O esperado filme Pavements, em exibição na 48ª Mostra Internacional de Cinema em São Paulo, foge das adequações limitadas por um único gênero. Por um lado, a obra dirigida por Alex Ross Perry é uma cinebiografia do Pavement, banda indie cult que surgiu nos anos 1990 e continua engajando um séquito de fãs até hoje. Tem ares de documentário, com muitas cenas de arquivo da banda, mas também mete os dois pés na ficção.
A tela inicial do longa já deixa claro: a ideia não é fazer sentido. Mas, para a alegria dos tantos admiradores do Pavement, o filme tem uma lógica e configura como uma grande celebração musical sobre a importância desse grupo que, para tanta gente, representou (e representa) uma turma divertida e debochada à qual podemos fazer parte. Um entrevistado descreve bem: “para a galera que achava que tudo era estúpido e sem graça, o Pavement era A banda”.
A tela inicial do longa já deixa claro: a ideia não é fazer sentido.
Nascido em 1989 em Stockton Califórnia, o grupo foi um projeto iniciado pelos amigos de infância Stephen Malkmus e Scott Kannberg (apelidado de Spiral Stairs). Era uma época em que o grunge despontava como o estilo do momento, com suas guitarras pesadas e temas idem.
Na contramão, o Pavement aparece como um pioneiro do slacker rock, termo que designa um estilo mais descontraído e relaxado, sem se levar a sério demais. As letras de Malkmus – com direito a versos como “you’ve been chosen as an extra in the movie adaptation of the sequel to your life”, e tiração de sarro com outros músicos, como “What about the voice of Geddy Lee/ How did it get so high?/ I wonder if he speaks like an ordinary guy?” – evidenciavam que o deboche sempre foi uma regra para eles.
Essa chave irônica está presente o tempo todo em Pavements. Aparece, por exemplo, nas tantas vezes que aparece na tela que a banda era, nos anos 1990, “a mais importante e influente do mundo”. Uma piada, é claro.

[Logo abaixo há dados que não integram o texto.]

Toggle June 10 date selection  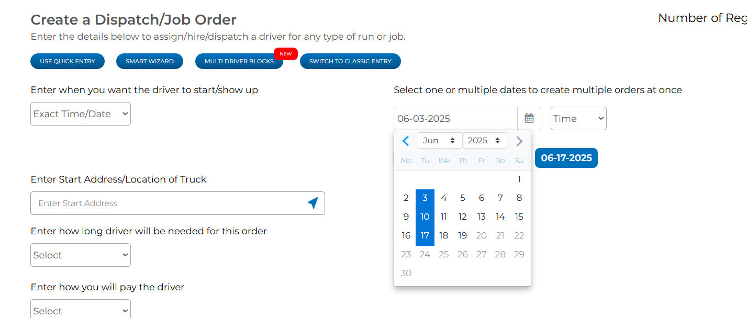425,217
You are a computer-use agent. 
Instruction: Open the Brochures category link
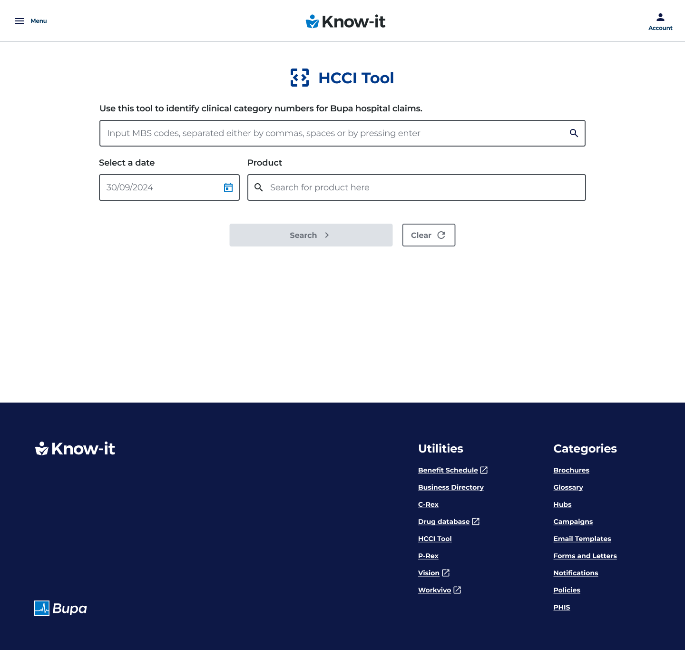[x=571, y=470]
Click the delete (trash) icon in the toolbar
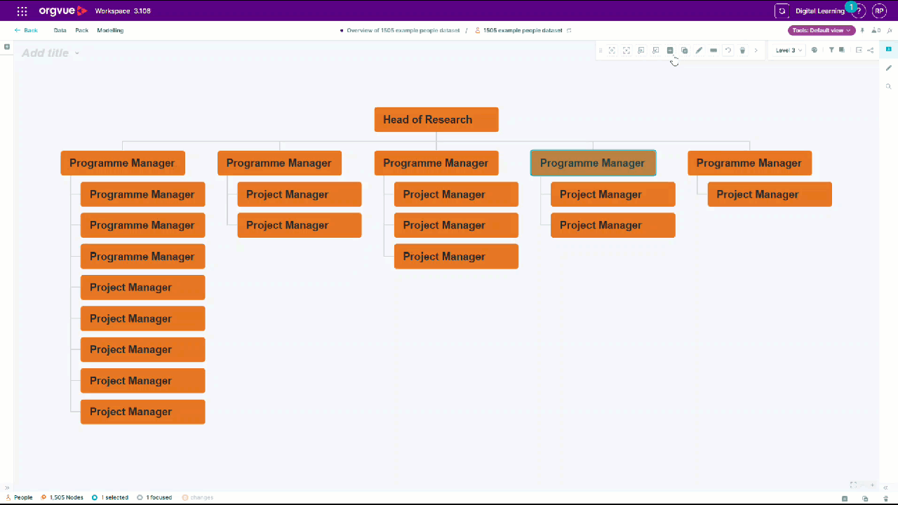 tap(742, 50)

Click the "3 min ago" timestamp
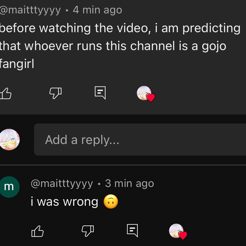click(x=129, y=183)
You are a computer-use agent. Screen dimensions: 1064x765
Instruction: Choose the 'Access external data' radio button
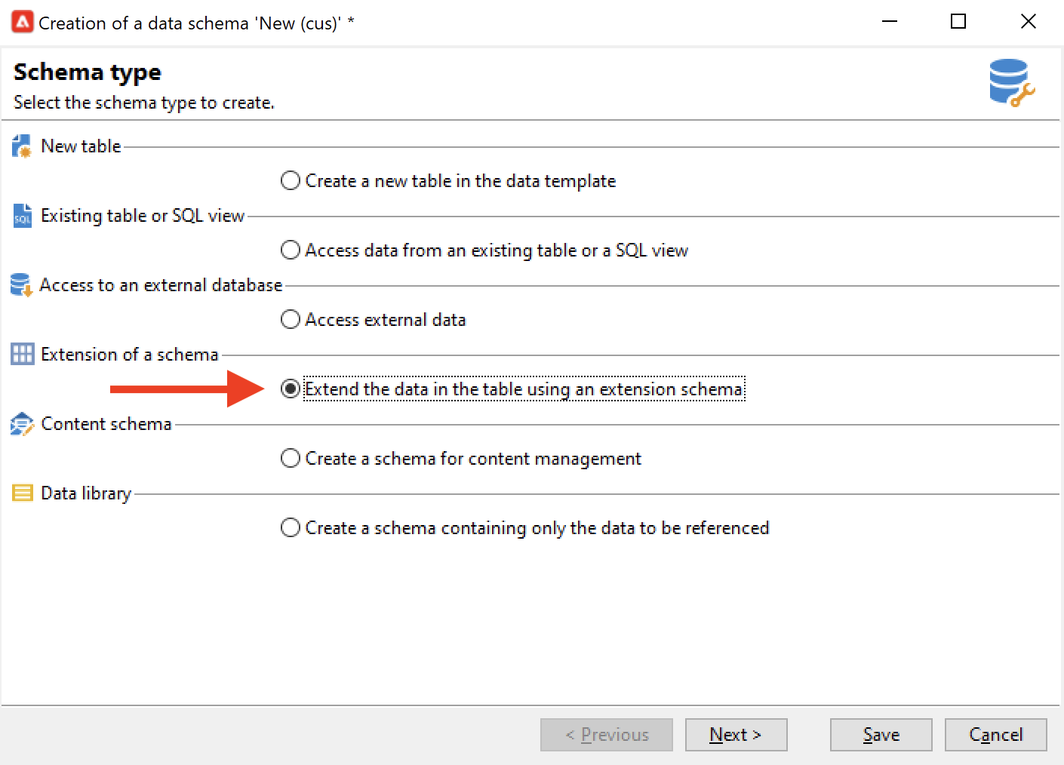(291, 320)
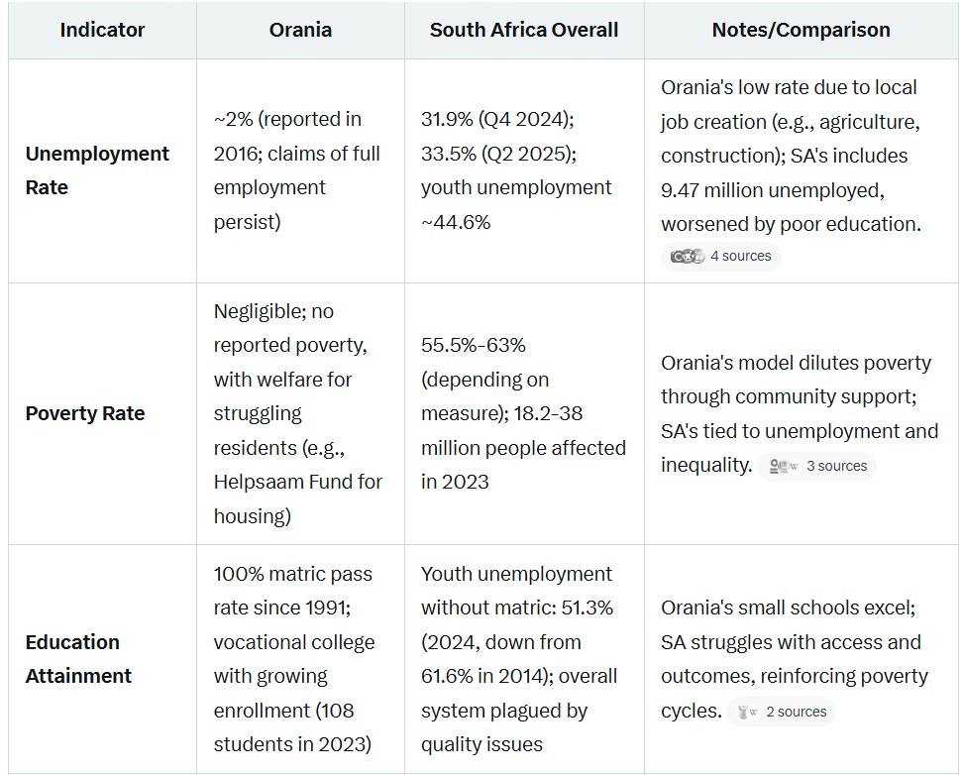Click the 55.5%-63% poverty rate cell

point(523,413)

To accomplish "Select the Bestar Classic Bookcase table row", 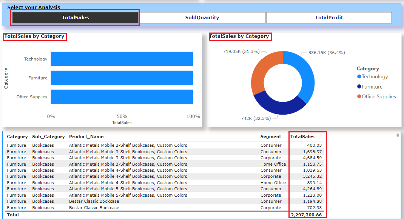I will pos(151,201).
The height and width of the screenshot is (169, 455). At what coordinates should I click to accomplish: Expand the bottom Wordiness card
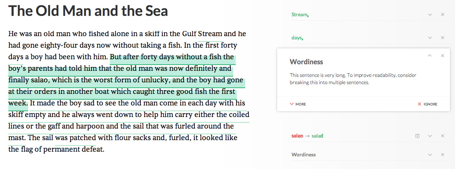[x=430, y=155]
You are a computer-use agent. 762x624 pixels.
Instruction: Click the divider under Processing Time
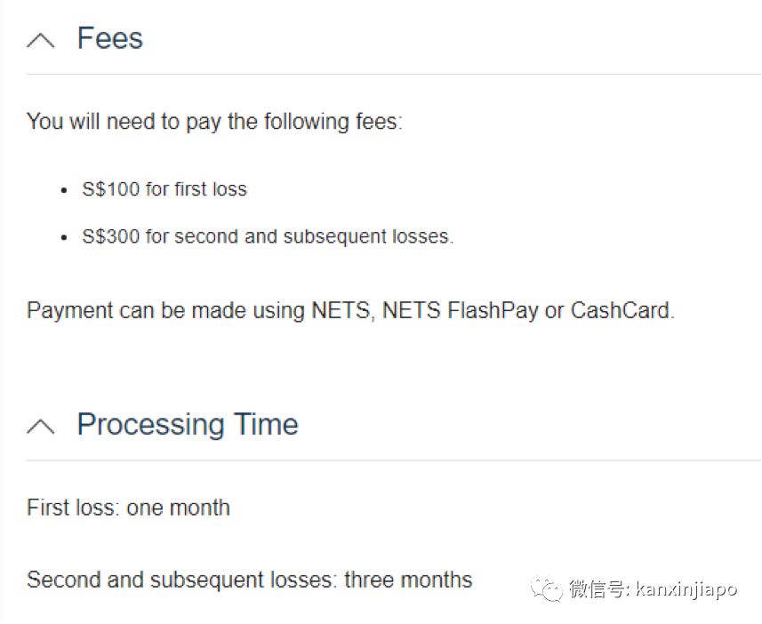pyautogui.click(x=393, y=460)
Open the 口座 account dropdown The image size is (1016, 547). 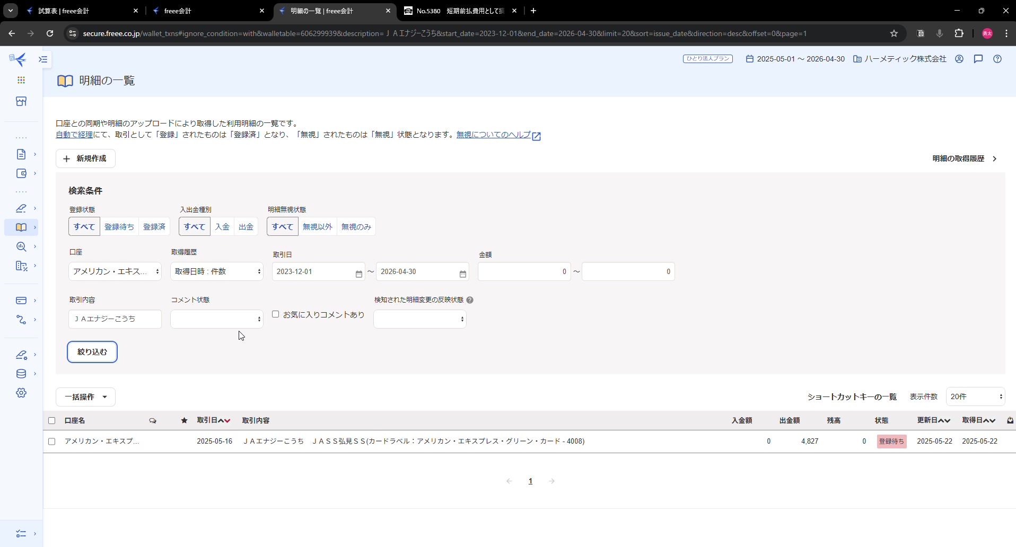coord(115,271)
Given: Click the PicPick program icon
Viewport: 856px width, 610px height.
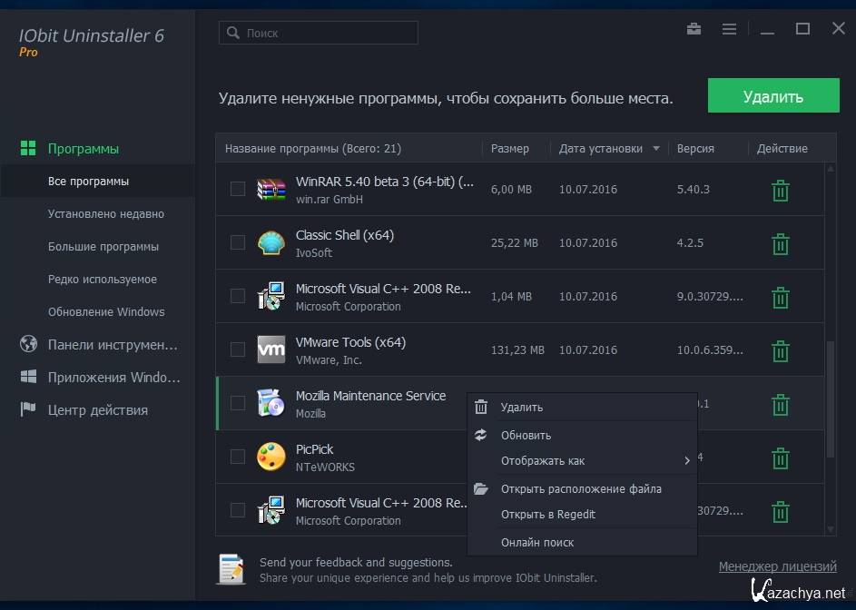Looking at the screenshot, I should 271,457.
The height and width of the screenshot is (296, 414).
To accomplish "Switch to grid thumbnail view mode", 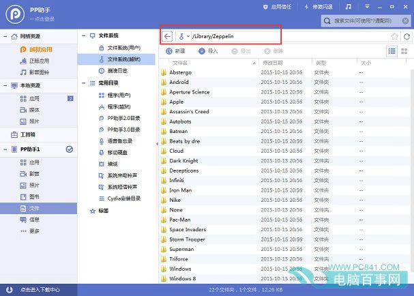I will tap(404, 51).
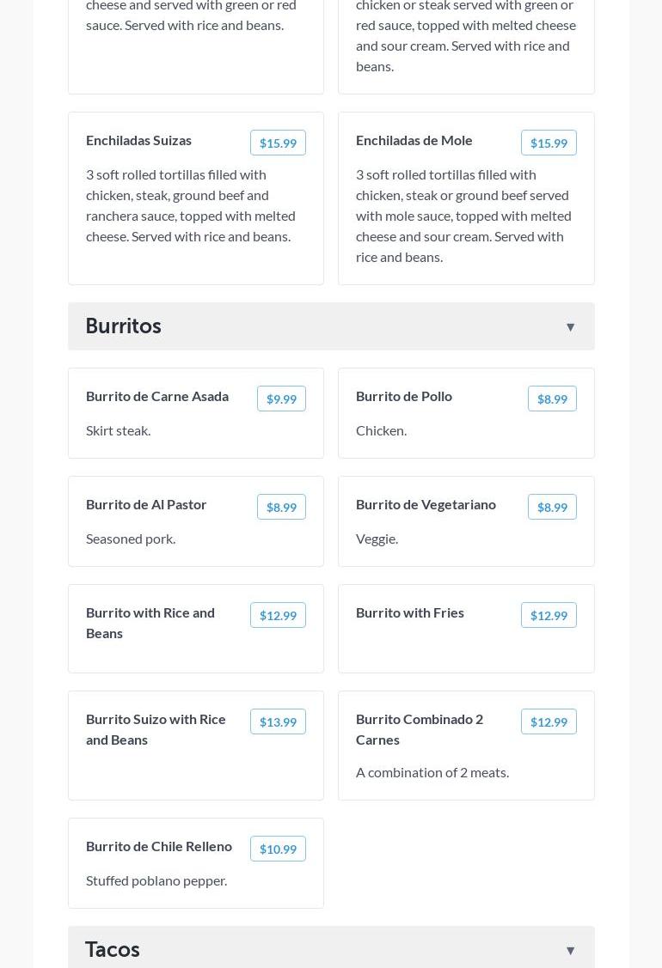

‘Pavement’: um filme dentro do filme
Há três narrativas que correm dentro de Pavements. Uma é a própria história da banda, contada por meio de vídeos de arquivo (muitos, e deliciosos) e pela perspectiva dos tantos fãs, que se declaram o tempo todo sobre a importância do grupo liderado por Stephen Malkmus em suas vidas. Para quem acha que é pouca coisa, vale dizer que o filme mostra uma exposição chamada Pavements 1933-2022: A Pavement Museum, lançada em 2022 e que passou por Stockton, Londres, Nova York e Tóquio. Entre as relíquias exibidas, estão as roupas sujas que os músicos vestiam no Lollapalooza de 1995, quando saíram do palco após o público atacá-los com lama e uma unha cortada do antigo baterista Gary Young.
A segunda é um musical chamado Slanted! Enchanted!, que está sendo ensaiado pelo próprio Alex Ross Perry com atores e atrizes que também são fãs empolgados do grupo. Por último, há a produção de um novo filme chamado Range Life, com Joe Keery (estrela de Stranger Things) como Stephen Malkmus e Jason Schwartzman vivendo o empresário da banda.
O musical e a exposição realmente existiram, mas o filme é totalmente ficcional, e dá margem a cenas hilárias, como a obsessão de Joe Keery no preparo para entrar no personagem – o que inclui a ideia de fotografar a língua de Malkmus para conseguir reproduzir melhor o seu sotaque. Nessa terceira peça, a história do Pavement ganha ares de drama, contando histórias (reais) sobre como eles foram cobrados vários vezes de se venderem ao estabilshment (eram indies, afinal, e fazer um grande sucesso é considerado um crime nesse meio).
É tudo muito original e familiar ao mesmo tempo. E é também fato que Pavements deve ser empolgante quase exclusivamente aos fãs da banda californiana. Mas, para os tantos de nós que fomos premiados com uma devoção por esse grupo, são duas horas emocionantes e engraçadas na companhia das músicas melodiosas eternizadas pelo Pavement. É impossível não ficar cantarolando o tempo todo.